> [RECORDS FOR PROCESSING]
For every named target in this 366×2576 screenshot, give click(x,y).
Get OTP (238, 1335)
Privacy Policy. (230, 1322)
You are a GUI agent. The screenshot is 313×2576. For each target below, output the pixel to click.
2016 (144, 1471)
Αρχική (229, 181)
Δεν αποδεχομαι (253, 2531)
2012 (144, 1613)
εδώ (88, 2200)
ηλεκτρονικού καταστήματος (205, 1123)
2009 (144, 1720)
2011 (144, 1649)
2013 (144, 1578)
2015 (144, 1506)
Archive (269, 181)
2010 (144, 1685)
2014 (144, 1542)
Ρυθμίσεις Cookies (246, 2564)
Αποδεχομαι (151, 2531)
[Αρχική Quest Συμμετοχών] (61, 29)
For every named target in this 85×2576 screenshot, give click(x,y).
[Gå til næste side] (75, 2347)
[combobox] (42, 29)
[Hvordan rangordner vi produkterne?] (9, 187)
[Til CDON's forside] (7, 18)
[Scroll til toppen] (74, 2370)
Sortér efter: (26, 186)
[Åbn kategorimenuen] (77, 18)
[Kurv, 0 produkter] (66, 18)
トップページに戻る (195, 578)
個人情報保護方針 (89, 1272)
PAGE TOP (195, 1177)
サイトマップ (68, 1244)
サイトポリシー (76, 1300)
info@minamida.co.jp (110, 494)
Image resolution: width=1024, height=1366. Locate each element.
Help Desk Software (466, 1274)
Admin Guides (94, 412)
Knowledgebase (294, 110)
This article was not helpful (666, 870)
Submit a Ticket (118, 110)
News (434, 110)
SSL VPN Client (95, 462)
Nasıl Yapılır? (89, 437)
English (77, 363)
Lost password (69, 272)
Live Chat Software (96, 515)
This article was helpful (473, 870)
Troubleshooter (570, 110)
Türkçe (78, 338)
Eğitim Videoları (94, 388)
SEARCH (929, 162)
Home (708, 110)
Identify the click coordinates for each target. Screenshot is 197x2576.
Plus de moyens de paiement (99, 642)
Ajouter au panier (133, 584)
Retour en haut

> [TO DO] Reproduce exactly the lines of the records above from the one with "[combobox] (42, 29)" to the one with "個人情報保護方針 (89, 1272)", both included, and leave out everything else.

> [SOLUTION TO THIS EXERCISE]
[combobox] (42, 29)
[Hvordan rangordner vi produkterne?] (9, 187)
[Til CDON's forside] (7, 18)
[Scroll til toppen] (74, 2370)
Sortér efter: (26, 186)
[Åbn kategorimenuen] (77, 18)
[Kurv, 0 produkter] (66, 18)
トップページに戻る (195, 578)
個人情報保護方針 (89, 1272)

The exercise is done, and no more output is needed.